Can some one help clear the definition or meaning of aboutness. I have read a book talk about this and using it as an argument against materialism...


Also does anyone know how the materialist would respond to the Christian argument on aboutness?


----------



## Montanablue (Mar 24, 2010)

I wandered in thinking this was a librarian discussion about catalouging. Apparently not....


----------



## jwright82 (Mar 24, 2010)

I must say that I have not really come across this word at all. After a quick Google search I think in this context, I could be wrong, it refers to intentionality. What I think this all means in a materialistic context is the idea of freedom. If all we are is material things and proccesses and everything is apparently is a slave of cause and effect than how do you have freedom or intentionality? I know that the atheistic philosopher Danial Dennet wrote a book on this entitled Freedom Evolves. I have never read it but I believe he argues along the lines of a computer model of our brains. We examine the possible decisions analyze which one has the greatest benefit for the decision under consideration and we "choose" in some way to do that. This evolutionary understanding of freedom doesn't take into account decisions that are made arbitraraly or irrationally. At the end of the day the materialist reduces us down to something less than human.


----------



## MarieP (Mar 24, 2010)

Montanablue said:


> I wandered in thinking this was a librarian discussion about catalouging. Apparently not....


 
We could talk about that, if you want...


----------



## py3ak (Mar 24, 2010)

Isn't the point simply that material things can't have an object? In other words, the chair is not _about_ the table: it doesn't _refer_ to the table. But we can all experience thinking or worrying _about_ someone or something else: thoughts and feelings have _reference_, and reference is not a material quality.


----------



## jwright82 (Mar 24, 2010)

py3ak said:


> Isn't the point simply that material things can't have an object? In other words, the chair is not _about_ the table: it doesn't _refer_ to the table. But we can all experience thinking or worrying _about_ someone or something else: thoughts and feelings have _reference_, and reference is not a material quality.

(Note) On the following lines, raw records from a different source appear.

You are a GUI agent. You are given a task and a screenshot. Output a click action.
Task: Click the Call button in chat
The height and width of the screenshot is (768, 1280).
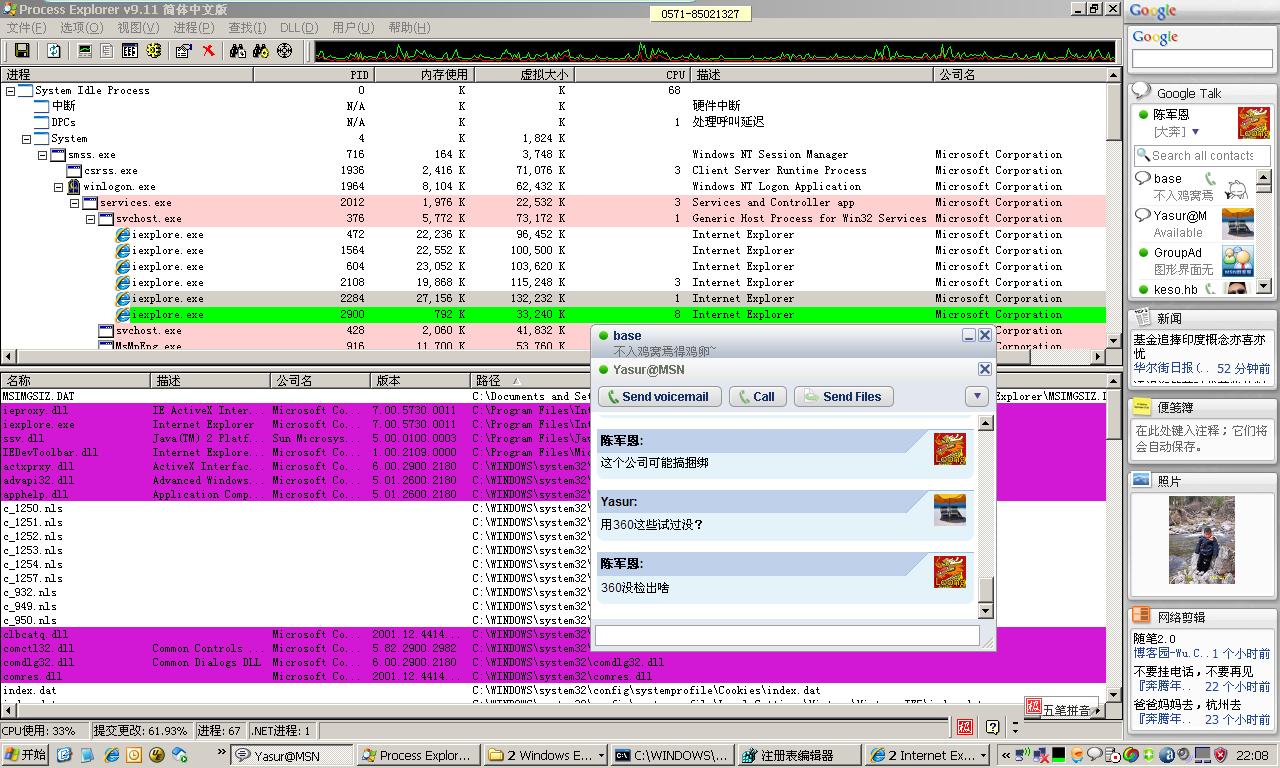(756, 397)
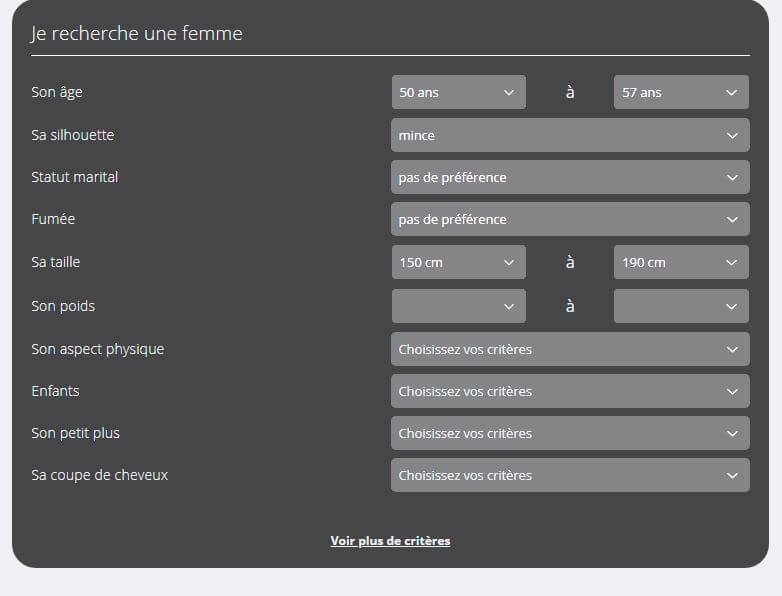Screen dimensions: 782x596
Task: Click the chevron arrow on Statut marital field
Action: 732,177
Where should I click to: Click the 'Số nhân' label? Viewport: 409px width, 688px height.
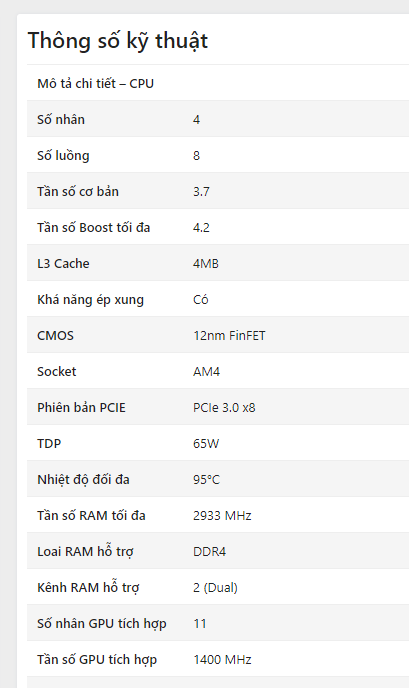(x=61, y=119)
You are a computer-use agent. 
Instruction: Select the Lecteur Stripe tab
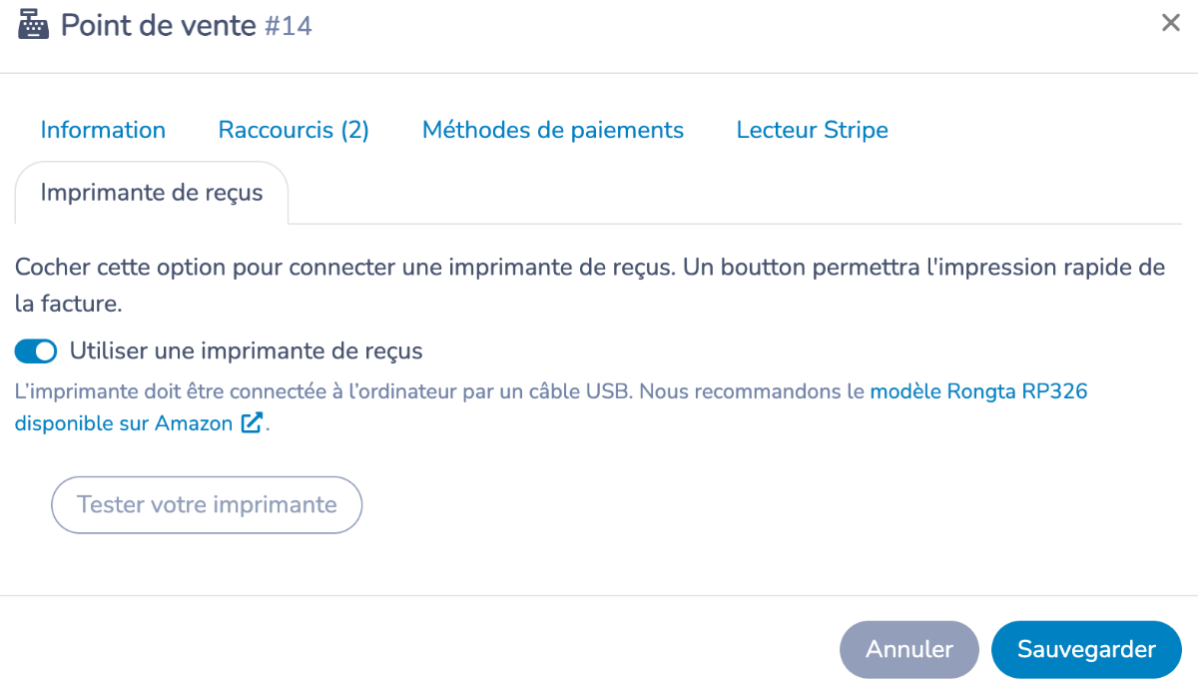pos(812,130)
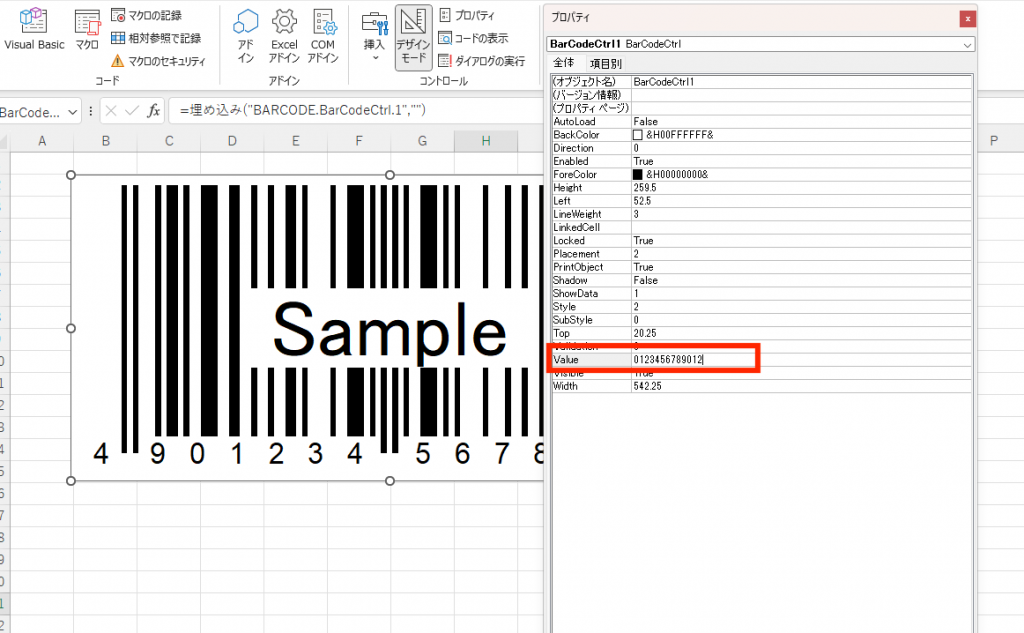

 You raise a good point, one that I am inclined to agree with but there is no shortadge of people trying to argue in the oppossite direction. Daniel Dennet, one of the four atheist horseman of the apocalypse, argues along a functionalist line of thought. Basically a functionalist argues that we may not be able to pinpoint what exactlly is pain on a physiological level but whatever it is can function in a sense as pain. The example I always read used is this, if I accidentally step on my dog and she yelps I can safley guess she experienced pain. But if my brain, or any other creature not her breed of dog, has pain but in a different brain type the different synapses or whatever still function in the same way as pain across the board. So basically pain is pain regardless of the different shapes and sizes between animals or people. So for my dog synapse X may control pain and for me synapse Z may control pain but despite the different synapses they are still both pain.

They use this theory on two grounds. One they try to say that although they cannot explain exactlly a fullblown materialistic theorly of mind they can explain how our material brains function like we experiance it, generally appealls to computers are made at this point. But to make an analogy to computers is to put the burden of proof on themselves, they must prove that we are like computers not appeal to computers to prove anything at all (that would be a fallacy of a false analogy).

Two they use words about the brain in a late Wittgenstienian fashion. The late Wittgenstien said that a meaning of a word depends on its usage, like cool (I can use it to refer to tempeture or how populer something is). This works fine for words but they try to apply this logic to mental/physical proccesses to justify their own ends. They claim that physical phenomenon can function in the same way as we used our concepts before. In the end it still simply begs the question for an exact explination. To apply a reality about words (their use determines their meaning) to brain functions is to make a category mistake, what is true about brain functions might not be true about words.


----------



## T.A.G. (Mar 26, 2010)

py3ak said:


> Isn't the point simply that material things can't have an object? In other words, the chair is not _about_ the table: it doesn't _refer_ to the table. But we can all experience thinking or worrying _about_ someone or something else: thoughts and feelings have _reference_, and reference is not a material quality.


 
yes this is what I was talking about, how do you think a materialist would respond to it?


----------



## py3ak (Mar 26, 2010)

I don't know; I've never been very interested in materialist thought - since "thought" is immaterial, there seems very little point in pursuing the question with them.


----------



## T.A.G. (Mar 26, 2010)

haha true, 

Laws of Logic
Aboutness
Plantingas Critique
The Mind
personality/personable

Are all great critiques of materialism and such but aboutness, personableness and the mind, I am trying to understand better and use them more effectively when I am witnessing to students on other campuses.


----------



## jwright82 (Mar 26, 2010)

Materialists would probally use one of their theories of mind to try to explain away the problem, that is why I have invested more time in studying/critiquing their arguments over formulating arguments as to why thoughts must be immaterial. In that department I am not so good, in the critical department I am much better.


----------



## Matthew1034 (Apr 19, 2010)

Not sure if this is on point, but the OP's question reminds me of arriving at an ought from an is. If this is relevant, I will elaborate.


----------



## Skyler (Apr 19, 2010)

Matthew1034 said:


> Not sure if this is on point, but the OP's question reminds me of arriving at an ought from an is. If this is relevant, I will elaborate.


 
The way you said that threw me for a loop. I thought you were talking about moving from an ought to an is. 

But no, that's a different issue. "Aboutness" doesn't have to do with ethics (directly).


----------